The Dvorak Violin Concerto has never enjoyed first rank status amongst the Romantic violin concertos, although it is blessed with an abundance of soaring melodies and a truly catchy last movement. The problem stems from the dedicatee, the violinist Joseph Joachim who was uncomfortable with the work’s atypical form.

He insisted on a number of changes, yet even after four years of painstaking revisions, he declined to perform it, leaving the premiere to the Czech violinist Frantisek Ondricek. Even more neglected is the Violin Sonata in F major Op. 57, a work I have wondered about but have never heard and which I found tuneful and attractive. Fortunately the final work, the Sonatina in G, is better known, largely due to Fritz Kreisler’s arrangement of the slow movement, which was hurriedly sketched on a shirt sleeve during Dvorak’s visit to Minnehaha Falls in Minnesota. Written alongside the New World Symphony and the American String Quartet, it is a modest work intended by Dvorak “for young people and grown-ups too”.
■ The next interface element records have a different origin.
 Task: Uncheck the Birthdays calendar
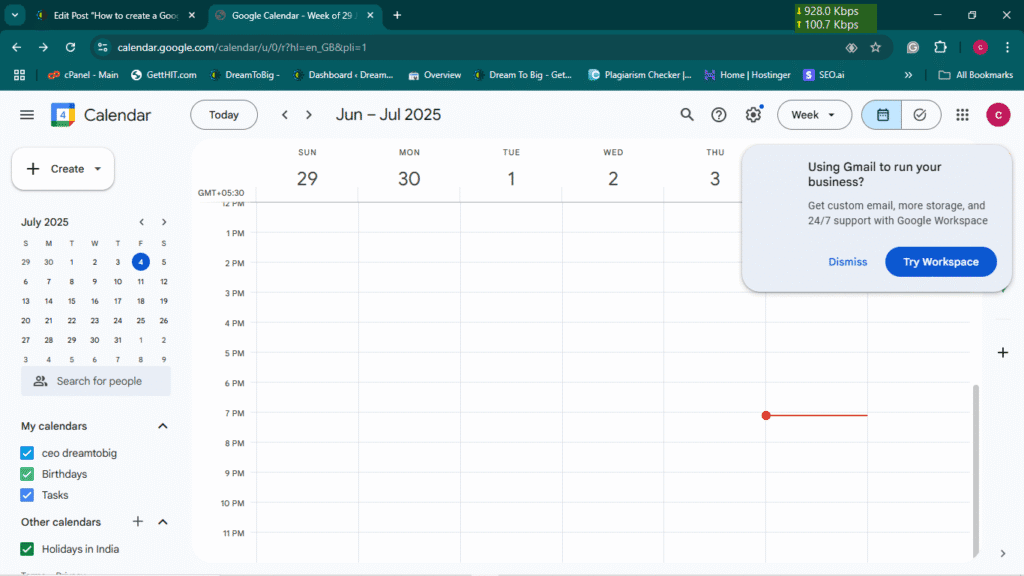(x=28, y=474)
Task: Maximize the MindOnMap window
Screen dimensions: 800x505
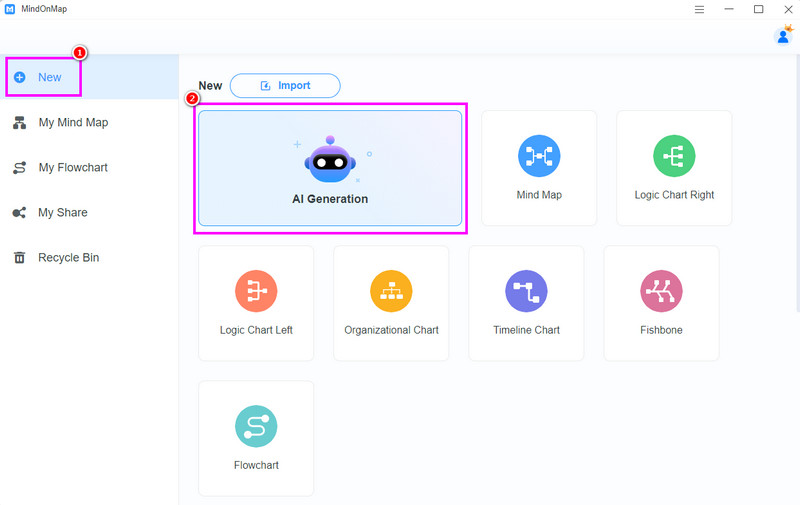Action: (x=758, y=9)
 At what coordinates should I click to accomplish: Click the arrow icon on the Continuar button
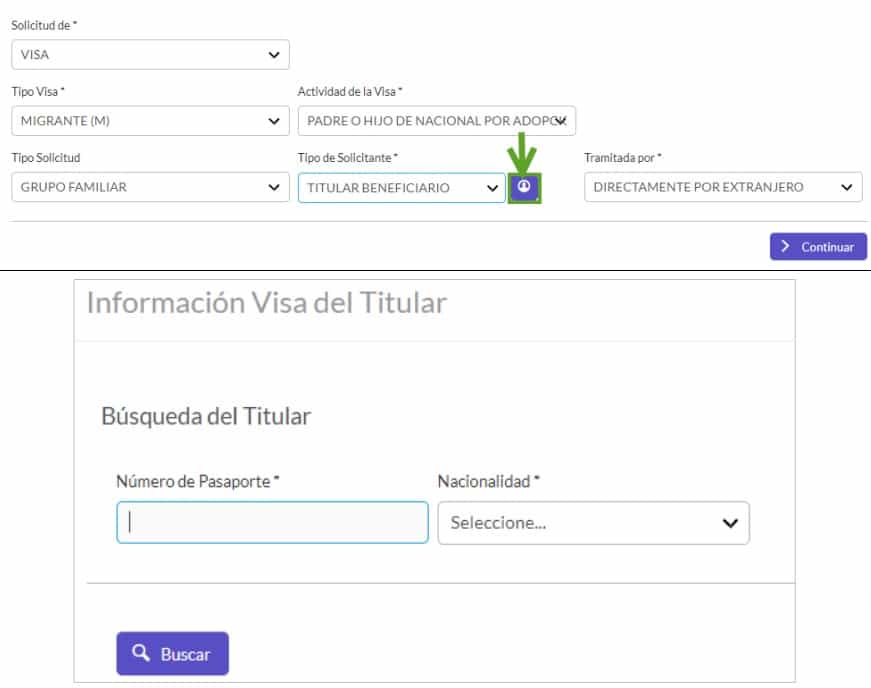coord(785,246)
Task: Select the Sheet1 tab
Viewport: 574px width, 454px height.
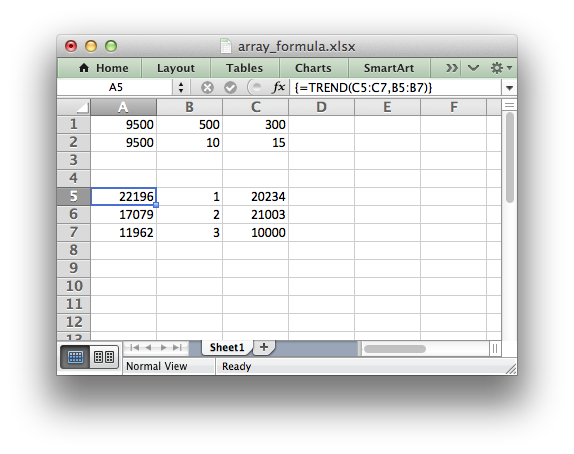Action: pos(227,347)
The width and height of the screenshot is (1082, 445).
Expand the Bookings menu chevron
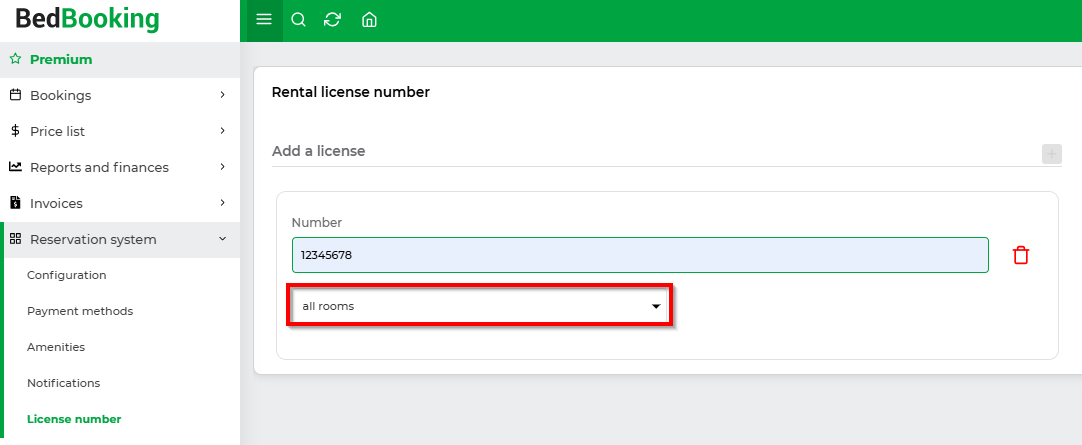tap(222, 95)
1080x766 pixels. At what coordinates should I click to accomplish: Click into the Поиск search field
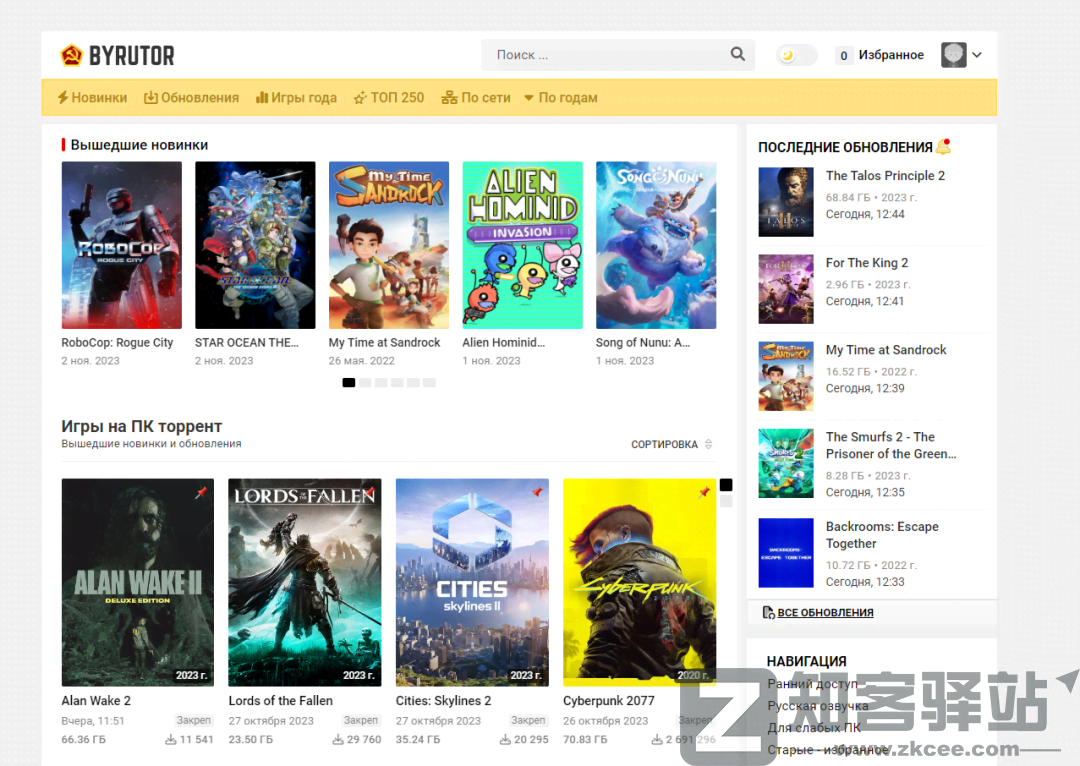point(605,55)
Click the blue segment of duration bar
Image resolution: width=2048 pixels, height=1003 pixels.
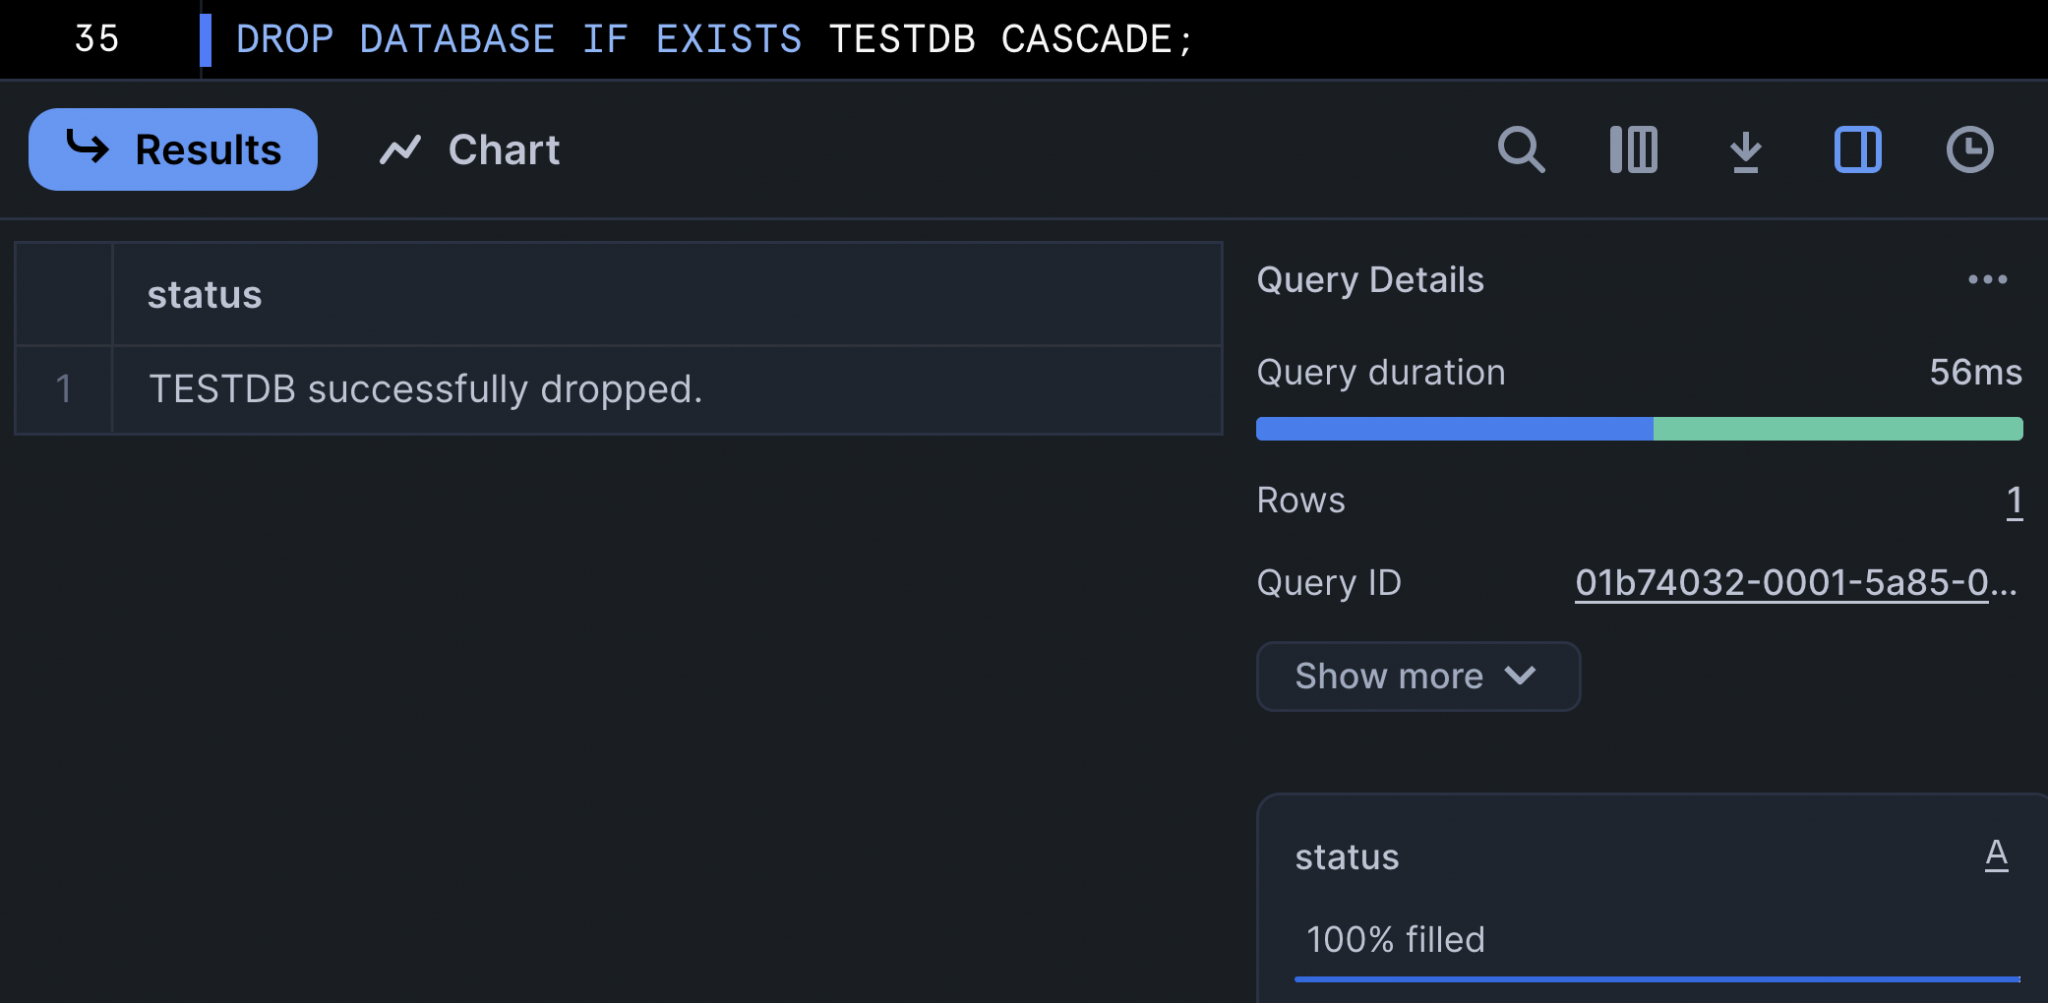tap(1454, 429)
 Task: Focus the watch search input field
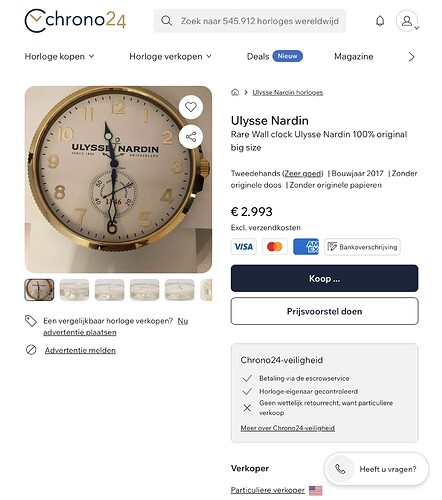(250, 21)
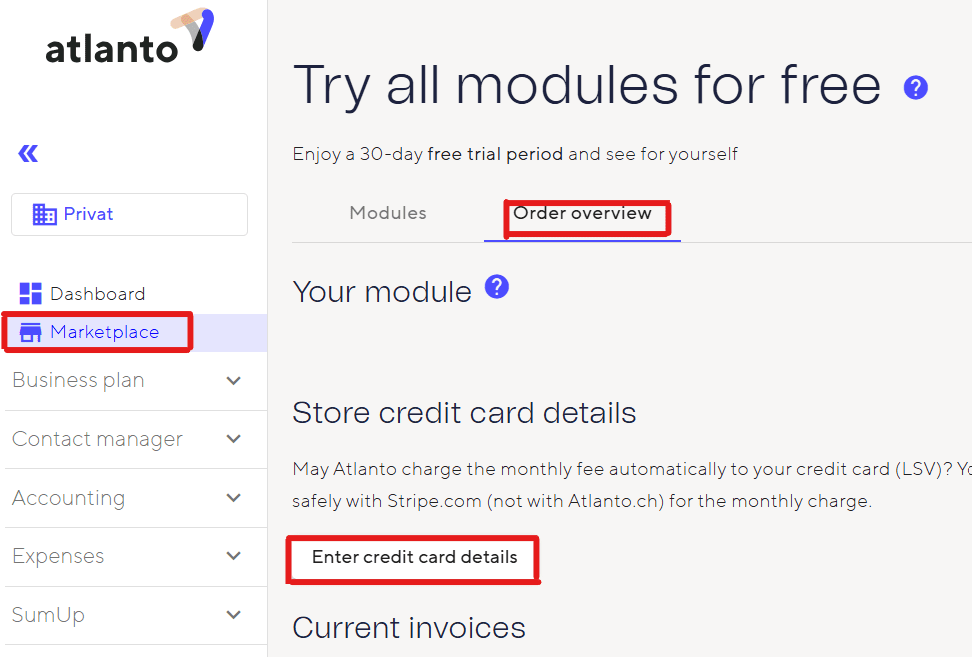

The violinist, Jack Liebeck, is a polished fiddler with a real gift for lyrical playing. He has a deep “in the string” sound which is intensely sweet even when he plays passionately, and there is a clear personality at work, although he could be more free at times. It may his youth or English reserve that constrains him, but I feel with age and experience his interpretations might bloom even more. Someone to watch.